_Work instruction_.
Return, exactly and in full, the lines of the records below starting at the one with "You are a GUI" and ending at the one with "You are a computer-use agent. The image size is (1010, 611).", and no other lines.

++++ Raw data ++++

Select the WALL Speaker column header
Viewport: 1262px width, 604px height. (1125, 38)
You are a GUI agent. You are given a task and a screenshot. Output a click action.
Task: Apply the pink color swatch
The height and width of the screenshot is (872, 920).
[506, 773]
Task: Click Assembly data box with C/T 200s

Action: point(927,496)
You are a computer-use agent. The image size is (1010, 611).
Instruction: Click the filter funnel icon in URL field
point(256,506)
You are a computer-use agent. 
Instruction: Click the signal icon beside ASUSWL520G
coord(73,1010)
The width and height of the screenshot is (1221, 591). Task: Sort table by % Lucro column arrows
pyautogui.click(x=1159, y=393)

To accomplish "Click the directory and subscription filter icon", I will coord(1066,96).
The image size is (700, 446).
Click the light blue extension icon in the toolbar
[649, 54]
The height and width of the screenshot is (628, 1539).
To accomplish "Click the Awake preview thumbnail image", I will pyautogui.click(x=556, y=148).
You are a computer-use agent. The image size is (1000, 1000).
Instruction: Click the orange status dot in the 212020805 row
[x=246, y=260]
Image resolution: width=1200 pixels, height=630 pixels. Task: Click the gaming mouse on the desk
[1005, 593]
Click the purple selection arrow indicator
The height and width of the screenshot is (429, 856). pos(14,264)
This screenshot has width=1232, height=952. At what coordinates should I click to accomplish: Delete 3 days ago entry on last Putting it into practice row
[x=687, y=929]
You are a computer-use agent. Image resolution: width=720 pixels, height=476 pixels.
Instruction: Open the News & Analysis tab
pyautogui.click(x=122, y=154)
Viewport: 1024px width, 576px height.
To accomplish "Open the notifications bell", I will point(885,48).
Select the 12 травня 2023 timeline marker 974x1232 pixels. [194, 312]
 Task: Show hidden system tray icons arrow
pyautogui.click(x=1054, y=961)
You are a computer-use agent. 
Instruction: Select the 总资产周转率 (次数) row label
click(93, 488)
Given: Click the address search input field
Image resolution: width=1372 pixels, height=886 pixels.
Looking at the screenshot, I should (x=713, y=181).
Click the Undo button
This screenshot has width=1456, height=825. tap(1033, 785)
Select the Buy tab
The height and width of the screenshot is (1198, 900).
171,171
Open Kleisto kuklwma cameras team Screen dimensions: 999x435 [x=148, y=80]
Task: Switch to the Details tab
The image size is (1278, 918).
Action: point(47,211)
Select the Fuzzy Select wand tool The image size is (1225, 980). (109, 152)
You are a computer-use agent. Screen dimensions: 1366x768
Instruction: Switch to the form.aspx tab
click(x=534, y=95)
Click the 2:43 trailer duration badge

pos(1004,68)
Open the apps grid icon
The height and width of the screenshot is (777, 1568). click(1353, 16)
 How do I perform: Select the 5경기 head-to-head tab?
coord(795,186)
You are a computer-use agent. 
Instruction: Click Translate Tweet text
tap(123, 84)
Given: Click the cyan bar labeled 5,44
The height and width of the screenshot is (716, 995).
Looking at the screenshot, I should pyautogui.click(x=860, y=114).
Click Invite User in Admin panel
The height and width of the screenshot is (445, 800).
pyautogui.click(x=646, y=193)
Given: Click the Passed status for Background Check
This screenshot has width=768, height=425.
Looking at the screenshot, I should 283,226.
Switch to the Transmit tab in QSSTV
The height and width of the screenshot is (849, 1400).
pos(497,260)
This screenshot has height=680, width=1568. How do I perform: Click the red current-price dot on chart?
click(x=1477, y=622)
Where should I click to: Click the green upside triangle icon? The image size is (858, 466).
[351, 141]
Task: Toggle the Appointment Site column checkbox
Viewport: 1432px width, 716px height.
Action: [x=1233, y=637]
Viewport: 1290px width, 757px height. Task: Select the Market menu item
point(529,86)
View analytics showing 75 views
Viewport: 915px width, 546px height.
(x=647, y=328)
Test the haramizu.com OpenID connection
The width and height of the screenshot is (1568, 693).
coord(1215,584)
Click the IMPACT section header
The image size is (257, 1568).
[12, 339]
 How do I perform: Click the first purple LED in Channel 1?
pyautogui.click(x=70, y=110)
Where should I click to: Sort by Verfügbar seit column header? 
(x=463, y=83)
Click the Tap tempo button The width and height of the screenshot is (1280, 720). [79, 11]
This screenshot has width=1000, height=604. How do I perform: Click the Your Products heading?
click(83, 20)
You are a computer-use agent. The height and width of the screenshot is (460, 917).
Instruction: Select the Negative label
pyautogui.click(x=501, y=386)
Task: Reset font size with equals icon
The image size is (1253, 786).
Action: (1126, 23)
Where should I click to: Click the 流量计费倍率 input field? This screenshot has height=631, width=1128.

++++

_Result for this exercise_.
You are a GUI agent. You are given a task and a screenshot. Output a click action.
Task: Apply the pink color swatch
The height and width of the screenshot is (872, 920).
[506, 773]
Task: Click Assembly data box with C/T 200s

Action: point(927,496)
You are a computer-use agent. The image size is (1010, 611).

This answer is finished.